Texte du document:
◆ ◆ ◆ ◆

En fait rien ne laisse espérer un commencement de solution aux problèmes qui ont provoqué le grand ras-le-bol des Français et qui les a amenés à s’imaginer qu’avec un homme jeune et des équipes nouvelles, un air de modernisme qui semblait de bon aloi, les choses iraient mieux. Il est tragique de penser que nos concitoyens , dont un tiers a voté pour le Font national, ce qu’on semble perdre de vue, et qui attendaient une meilleure prise en compte de leurs préoccupations, vont très vite se trouver confrontés à une équipe incompétente qui semble, sur son nuage, inconsciente de la gravité de problèmes qui se posent à eux. Avec un gouvernement qui, loin d’apporter une solution originale à leurs problèmes, est entièrement conditionné par les idéologies qui en sont la source, et, de ce fait, ne propose sur à peu près tous les sujets, que la continuation et l’aggravation des politiques menées depuis trente ans et qui les ont tant exaspérés.
La société du spectacle
Ainsi pourrait trouver son illustration, la formule de Guy Debord : « Le société du spectacle dans sa phase avancée (…) n’est plus pour l’essentiel réformable. Mais le changement est sa nature même, pour transmuter en pire chaque chose particulière » .En d’autres termes, le spectacle politique a besoin de réformes permanentes mais ces réformes ne peuvent, dans les domaines particuliers où elles s’appliquent, qu’empirer l’état des choses.
Ce que Guy Debord appelait la société du spectacle (ne dirions-nous pas de communication ?) apparaissait à cet auteur marxiste comme le stade suprême du capitalisme, le moment où, cessant de gérer les choses, il ne gère plus que les représentations. N’est-ce pas ce à quoi nous assistons ?
La campagne de Macron qui ne voulait pas, au début, entendre parler de programme, jusqu’à ce qu’il en produise un, bien léger, sur la fin, appuyée par les méthodes les plus modernes de communication politique (à côté desquelles les réunions de ses concurrents paraissaient bien ringardes), fut-elle autre chose qu’un grand spectacle au sens debordien ? Que penser par exemple de ce mot d’ordre : « Pensons printemps, mes amis, pensons printemps ! ».
L’idéologie
Mais il se pourrait que pour comprendre, dans toute son ampleur l’illusion actuelle, il faille aller plus loin que Debord et faire appel à la notion d’idéologie.
L’idéologie peut être d’abord définie, comme l’ont fait Hannah Arendt ou Jean Baechler, comme une politique menée à partir d’une analyse simplifiée du réel (exemples : « la propriété, c’est le vol », il faut donc la supprimer : « les nations, c’est la guerre », il faut donc les abolir ; « l’histoire est tout entière déterminée par les races » ; « la prise en compte des sexes, c’est l’inégalité »). L’idéologie est aussi généralement l’imitation fallacieuse d’une démarche scientifique : ainsi la méthode globale de l’apprentissage de la lecture ou la théorie du genre.
Quoique le temps des grandes idéologies comme le marxisme-léninisme semble dépassé, des idéologies sectorielles ont proliféré dans presque tous les domaines de l’action publique : économie, culture, éducation, justice, environnement ; les désigner seulement comme libérales serait réducteur car elles sont loin d’être cohérentes entre elles .

◆ ◆ ◆ ◆

Items fournis:
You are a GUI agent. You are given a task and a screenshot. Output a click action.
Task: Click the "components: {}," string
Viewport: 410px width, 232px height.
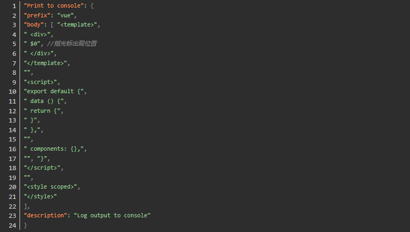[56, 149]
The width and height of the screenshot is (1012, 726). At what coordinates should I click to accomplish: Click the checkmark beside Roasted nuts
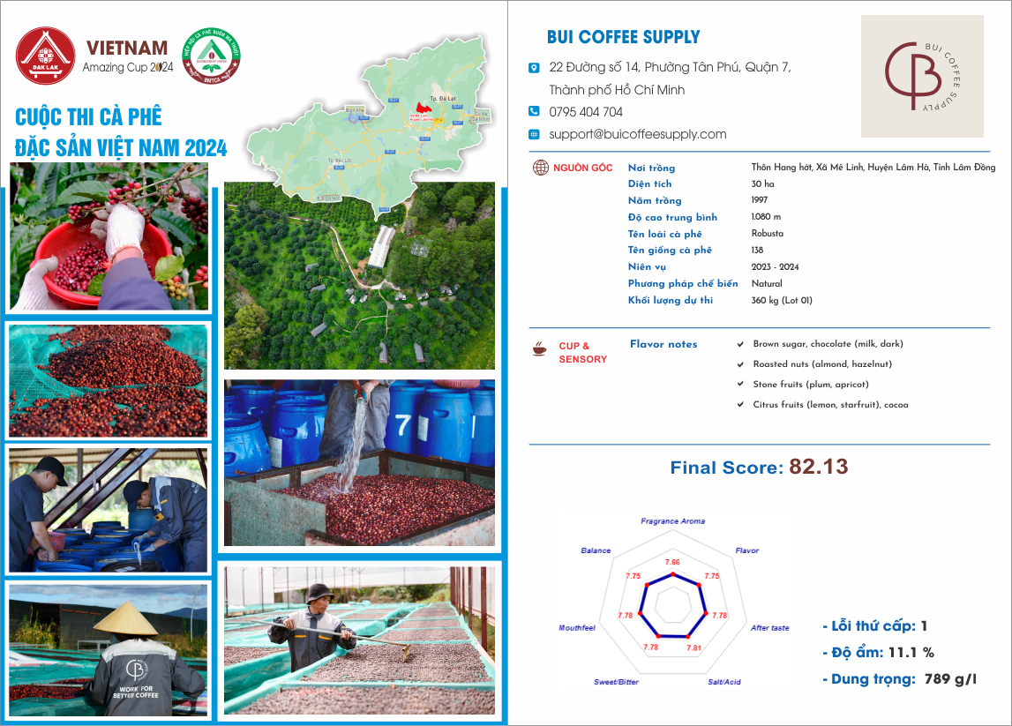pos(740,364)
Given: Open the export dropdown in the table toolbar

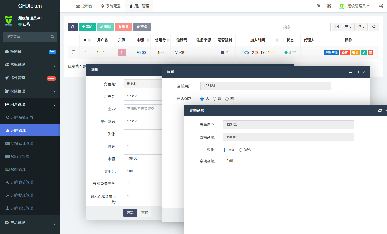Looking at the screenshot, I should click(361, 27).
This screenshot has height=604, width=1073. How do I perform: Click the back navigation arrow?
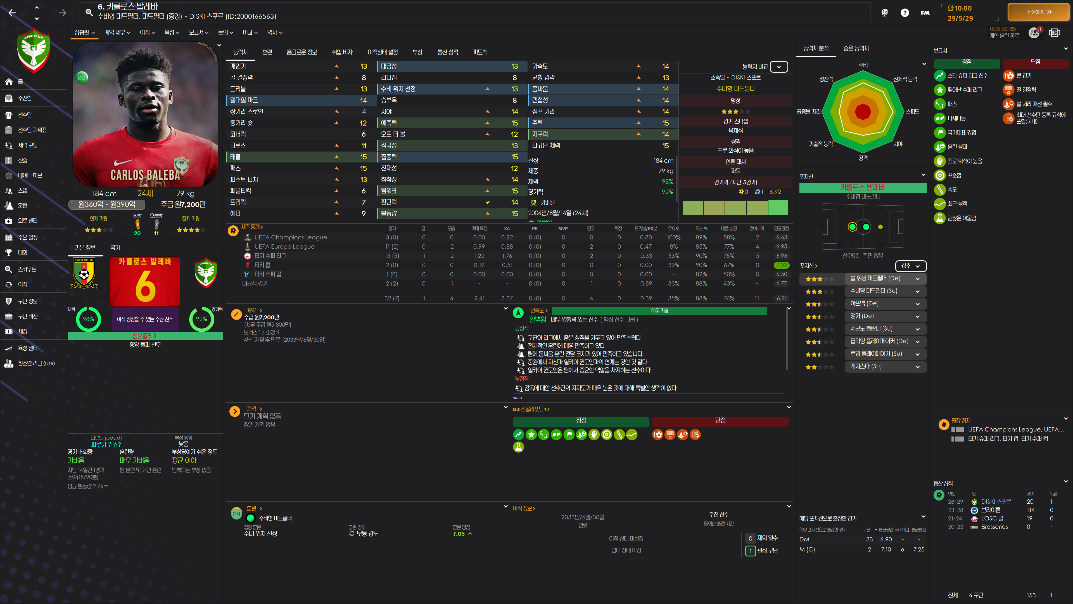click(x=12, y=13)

◆ ◆ ◆ ◆

Consignes:
**A)** Restituez mot pour mot le passage du texte sur la société du spectacle et l'idéologie qui commence à "Ce que Guy Debord" et se termine à "nous assistons ?".
**B)** Dans le texte sur la société du spectacle et l'idéologie, quels deux auteurs sont cités pour la première définition de l'idéologie ?
**C)** Rédigez la suite du texte sur la société du spectacle et l'idéologie, en reprenant après sa dernière phrase.

Réponses attendues:
**A)**
Ce que Guy Debord appelait la société du spectacle (ne dirions-nous pas de communication ?) apparaissait à cet auteur marxiste comme le stade suprême du capitalisme, le moment où, cessant de gérer les choses, il ne gère plus que les représentations. N’est-ce pas ce à quoi nous assistons ?

**B)** Hannah Arendt et Jean Baechler.

**C)**
Il reste que, globale comme le communisme ou sectorielle comme la méthode globale, l’idéologie se reconnait à ce qu’elle est peu opératoire : elle a produit dans un cas un système économique stérile, dans l’autre la montée de l’illettrisme. Fondée sur la simplification, l’idéologie ne peut épouser la complexité du réel pour aboutir à des solutions opérationnelles. Non seulement, elle est inefficace mais elle a des effets pervers car elle heurte une réalité à laquelle elle n’est pas adaptée. L’idéologie porte avec elle ce que Hayek appelait la « loi des effets contraires aux buts poursuivis ». C’est une des raisons du rejet populaire qu’elle rencontre très vite.
L’idéologie rejoint la société du spectacle en cela que l’une et l’autre se fondent sur une simplification des choses, une vision schématique du réel ayant plus de chances d’atteindre les masses, d’alimenter le spectacle politique qu’une approche complexe ou nuancée. A ce spectacle, il faut des bons et des méchants : la simplification conduit bien souvent au manichéisme et à une intolérance d’autant plus véhémente que l’idéologue sait au fond de lui qu’il a tort ou qu’il se heurte à la résistance des peuples, disqualifiée comme « populisme ».
Le second grand caractère d’idéologie est qu’elle porte un projet fondé sur l’idée du progrès (à l’image du progrès scientifique qui, lui, est réel) et donc d’un sens de l’histoire, d’un espoir eschatologique, corollaire d’une péremption radicale du passé : ce n’est pas non plus contradictoire avec la pensée de Guy Debord pour qui « la société du spectacle repose sur la destruction de l’histoire ». L’idée d’une marche à sens unique de l’histoire fonde celle de modernité : est moderne celui qui est dans le bon sens, est réactionnaire celui qui va contre, une démarche qui abolit tout débat puisque la question n’est plus « où est le bien commun ? » mais « qu’est-ce qui est moderne et qu’est ce qui est antimoderne ? » Elle n‘a de réponse que terroriste.
On comprendra qu’il ne soit, au moins en France, guère possible de remporter une élection sans avoir l’air moderne, sans se poser dans le sens de l’histoire. Fillon, après d’autres, a expérimenté ce qu’un certain air vieillot dans un discours de vérité pouvait avoir de disqualifiant. Cela, non seulement parce que dans une société toute imprégnée de l’idée du progrès, la modernité est une valeur positive mais aussi parce que l’univers médiatique dont le pouvoir prescripteur est considérable, est particulièrement sensible à la modernité avec tout ce qu’elle comporte d’illusion. Toute idéologie visant l’unanimité, on peut dire que la presse se fait d’autant plus monolithique qu’elle est idéologique sans que soit nécessaire aucun ministère de la Vérité.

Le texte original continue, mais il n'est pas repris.